Rob will implement a solution for intrusive network performance testing across our WAN. Once design decisions are made we'll close this issue and open a new issue for deployment.
W, 20140716: my initial notes before meeting with Rob:
TESTING
scripts should conduct exhaustive point-to-point iperf testing among our hosts; an evolution of the testing represented in this manually-constructed test matrix
capture errors and throughput from our NICs
within each test epoch the number of simultaneous iperf tests across WAN links/equipment should be systematically varied to find problems that interact with WAN capacity
within-switch tests should be included even though they aren't ecologically useful: they demonstrate ability of our NICs to saturate their individual links, ruling them out as trouble sources
frequency: ??
minimum duration of each point-to-point test: > 1hr?

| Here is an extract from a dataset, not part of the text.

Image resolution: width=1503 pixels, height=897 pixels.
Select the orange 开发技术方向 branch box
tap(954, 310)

we'll add NFS testing once the test system is working with iperf data
WAN sites to start: GNAX, WMB, 1599, VA 12th floor
VISUALIZATION
some dimension-reduced version of results should aggregated and alarmed in zabbix (e.g., percent of "failed" point-to-point tests, maybe with grouping variables of 1) WAN site and/or 2) number of simultaneous connections
scripts should generate a detailed matrix of data capturing each test epoch, allowing for detailed snapshot of a single WAN test to be sent to network providers with pretty much all of the information they need to check against their logs; again, some improved version of this manually-constructed test matrix
zabbix time-series plots and the detailed matrices should hyperlink to each other
Rob will implement a solution for intrusive network performance testing across our WAN. Once design decisions are made we'll close this issue and open a new issue for deployment.